Unagi is Japanese word for grilled fresh water eel. Unagi is considerably expensive dish in Japan, yet favourable by many.
On our recent visit to Sawara, we allocated nearly 2.5 hours alone to eat unagi. It’s not just eating “unagi” but also dining in a popular restaurant in Sawara. Dining is part of travel experience we do not want to miss. Why it took so long for just a lunch? Whenever you hear popular restaurant in Japan, it means a long queue. Consider it as a sacrifice for a great food.
Yamada Unagi is a famous restaurant in Sawara. The queue alone says a lot about its popularity. There were 8 people queuing up in front of the restaurant when we arrived there. It was only 11.25 am. It took us 35 minutes to get a table. It was’t bad at all, at least that’s what the review says. The worst time to queue is always 12 to 1.30 pm and 6 – 7.30 pm.
From outside, there’s nothing special about Yamada Unagi. It’s ordinary Japanese restaurant but after sitting less than 5 minutes, waiting for our turn to be called in, we started to understand why this restaurant is high rated. The air on its surrounding was thick with the smell of grilled meat and soy sauce. In another 30 minutes there was nothing else occupied my mind than grilled fresh water eel. I love unagi that much.
Yamada Unagi has two entrance doors, the front door faces the main road and, the second door is for access to second floor. We got a table at second floor. Hanna’s stroller was kept at the small terrace outside the restaurant. Of course, we were not worried of losing it, because it’s Japan.
Like in most of traditional Japanese restaurants: no shoes inside. We took off our shoes and changed into in house slippers.
Menu is in Japanese, no English. This really is Japanese restaurant. No foreigner, other than me inside the restaurant. So, it was OK for me to be gazed at by most of the other customers. After staying in Japan for quite awhile, now I could translate what those gazes meant. “Why this foreigner is here”, “How can this foreigner find this place”. There were nothing wrong with their gazes.
We ordered basic unagi menu without any side dishes other than complimentary pickles and matcha green tea. It took another 30 minutes for the dish to arrive on our table. The food was only cooked after we ordered. That’s why it took a long wait.
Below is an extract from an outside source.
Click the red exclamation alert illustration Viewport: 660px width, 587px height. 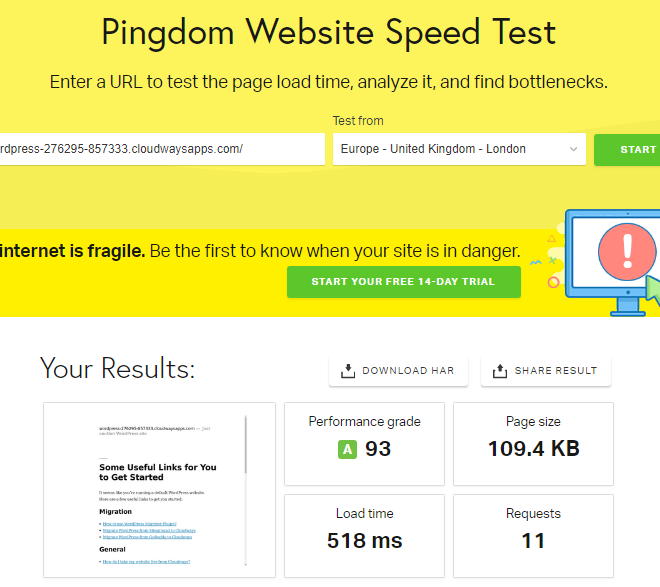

The restaurant has several dining areas: private rooms and common areas. It’s big enough to accommodate many customers, but it’s how the food is cooked and the kitchen capacity (and number of chefs) what make a long wait. I am not complaining here. It’s a great dish at a famous restaurant. A long wait is normal.
A long wait was paid off, that’s what I thought when I saw a bento-like closed box served on our table. Unagi is always served in a bento-like box, a much better quality box than ordinary bento.
Once I lifted the lid up, yes! a perfect grilled freshwater eel on a bed of rice. I paused awhile, pampering my eyes with one of my fave dishes ever, then continued to open a bowl of clear soup placed next to the box. This bowl of clear soup is always part of unagi menu.
Was it good unagi? Was it worth queuing up for? Yes, Yes, Yes. Look at the size of unagi and how perfectly grilled it was. It looked like burnt a bit but trust me, it was perfect. The eel was so tender and juicy with dissolving fat. It was a wise decision to choose this restaurant in Sawara.
How about the soup, was it as special as the main dish? Never underestimate a side dish. It was a simple soup yet tasty and fresh. The parsley aroma was just about right. It wasn’t overwhelming, a perfect proportion for a small bowl of soup. Inside the soup was, eel liver. Yummy,, there’s no foul smell at all.
How much it cost? 3,800 yen for a set of unagi (Jikaju with Kimosui soup). Compare to Tokyo, this set of unagi is relatively cheap. The same kind of unagi (wild unagi, size, taste and restaurant’s ambiance) usually costs over 5,000 yen.
Was it worth travelling to Sawara for unagi? I won’t say so but if I ever visit Sawara again, I will not look for any other restaurant than Yamada Unagi.